One US special operations soldier has been killed in Afghanistan with at least two others wounded, and a rescue helicopter that tried to reach them was forced to make an emergency landing after encountering mortar fire.
The soldiers had been taking part in a joint US-Afghan counter-terrorism operation near the town of Marjah in the southern Afghan province of Helmand, which has been the site of heavy fighting with the Taliban. They reportedly came under heavy fire from insurgents during the operation.
A Taliban spokesman claimed that the group shot down a US helicopter during the battle. According to the Pentagon, however, the helicopter was not shot down but was forced to make an emergency landing amid mortar and small arms fire.

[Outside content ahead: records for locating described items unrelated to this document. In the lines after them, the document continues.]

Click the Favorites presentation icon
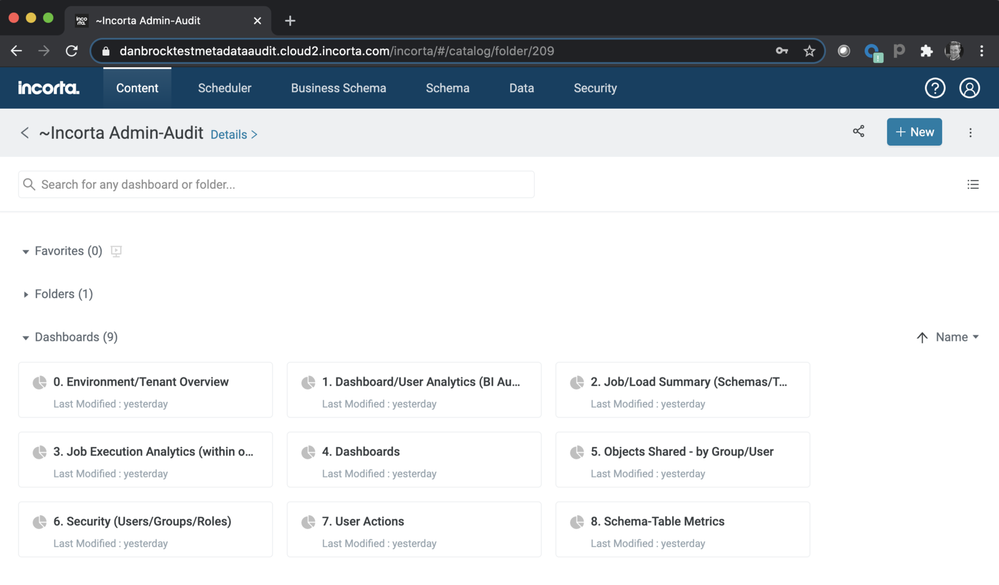The image size is (999, 585). [x=116, y=251]
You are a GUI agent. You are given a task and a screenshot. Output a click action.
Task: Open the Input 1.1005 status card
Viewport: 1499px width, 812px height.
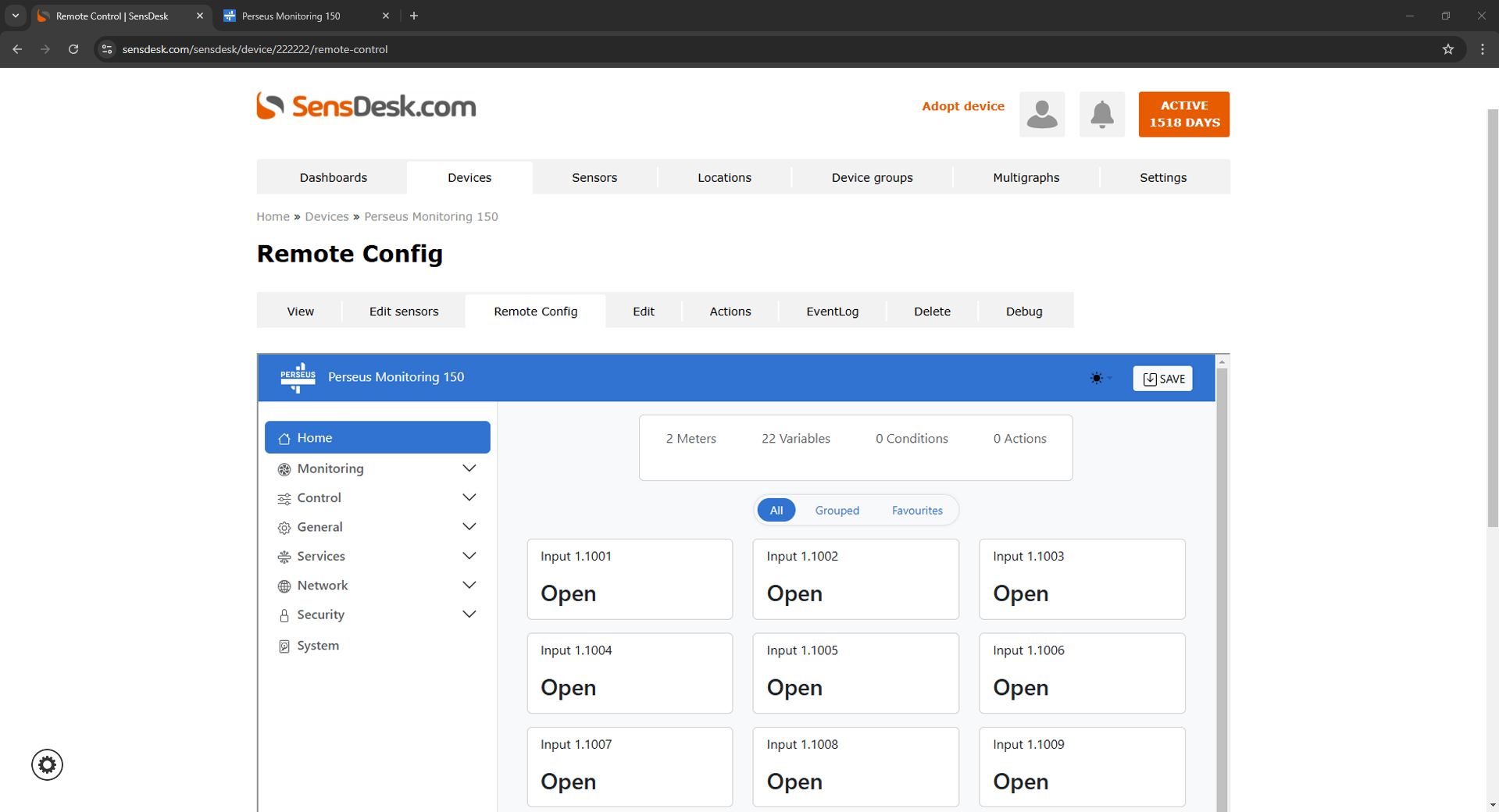[855, 673]
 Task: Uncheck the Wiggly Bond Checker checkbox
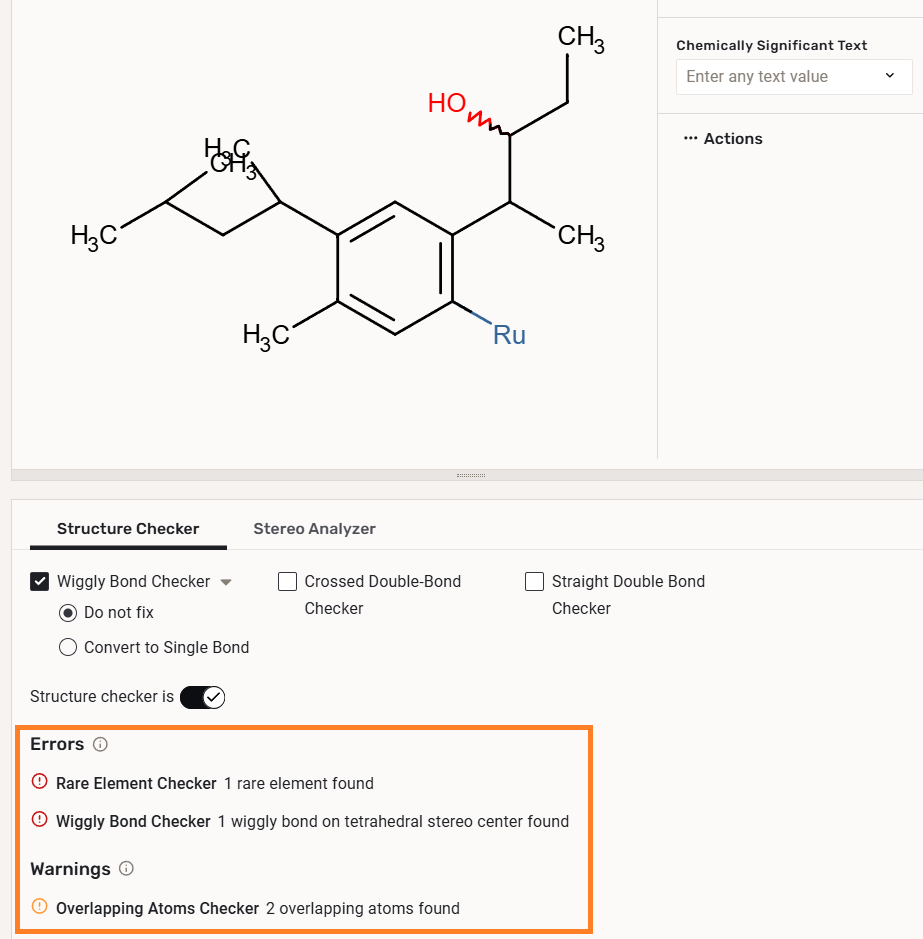tap(40, 581)
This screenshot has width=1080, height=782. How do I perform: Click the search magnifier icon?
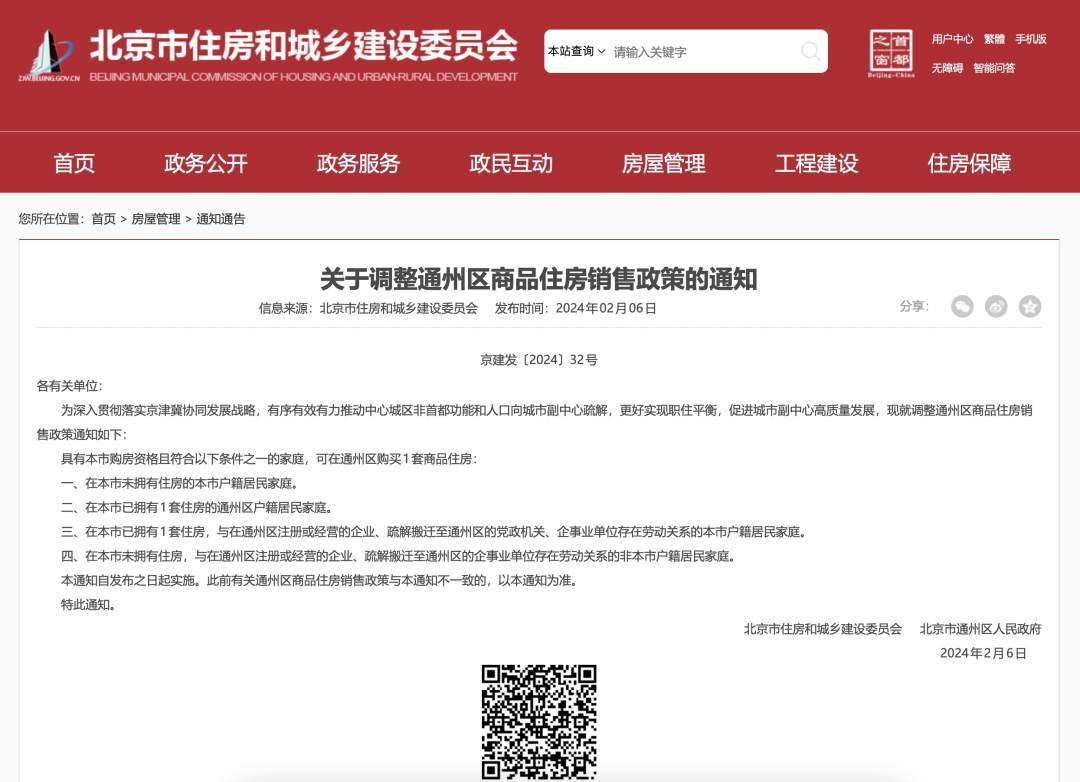click(x=810, y=51)
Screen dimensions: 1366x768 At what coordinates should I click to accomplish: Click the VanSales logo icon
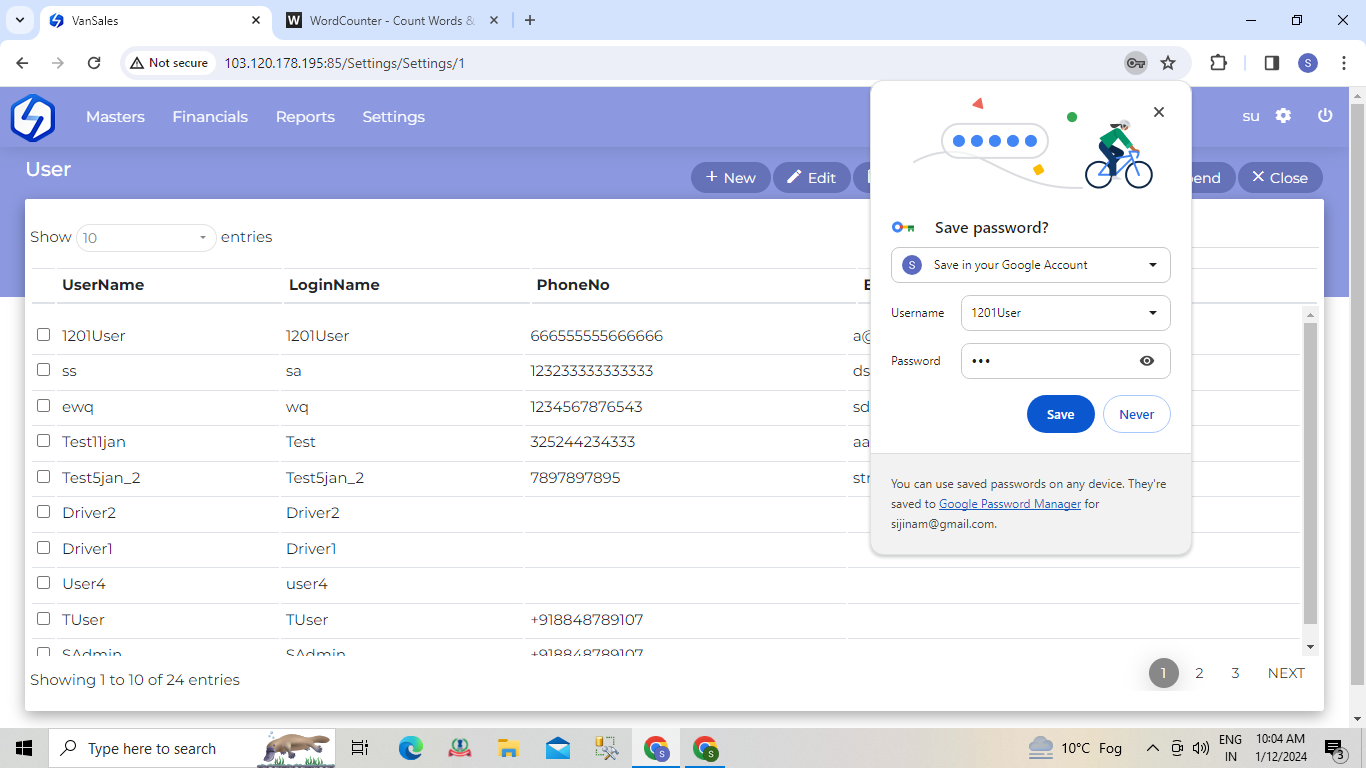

LATEST: DOD: One US service member killed, 2 others wounded during operations in Helmand Province, Afghanistan. pic.twitter.com/pcbj97xGHZ— ABC News (@ABC) January 5, 2016
That medevac helicopter landed safely in Marjah but was, at least initially, unable to reach the wounded soldiers. It is unclear whether the helicopter was struck.
"We can confirm a U.S. helicopter has landed in Marjah, Helmand Province, and is experiencing mechanical problems. It was not shot down," said Army Colonel Michael Lawhorn.
A US Army spokesman confirmed that a soldier had been killed.
"One US service member died as a result of wounds sustained during operations near Marja in Helmand Province today. Additionally, two US service members were wounded," Brigadier General Wilson Shoffner said in a statement.
"We are deeply saddened by this loss," he said, "our heartfelt sympathies go out to the families and friends of those involved"
Afghan Army soldiers were also reportedly wounded in the operation.
Helmand is a Taliban stronghold, and much of the opium that provides most of the group’s revenue comes from the province.
US and British offensives in Helmand between 2006 and 2010 had some success in pushing back the Taliban, but the group has been resurgent there in recent months and local Afghan officials have warned that it could fall completely into Taliban hands.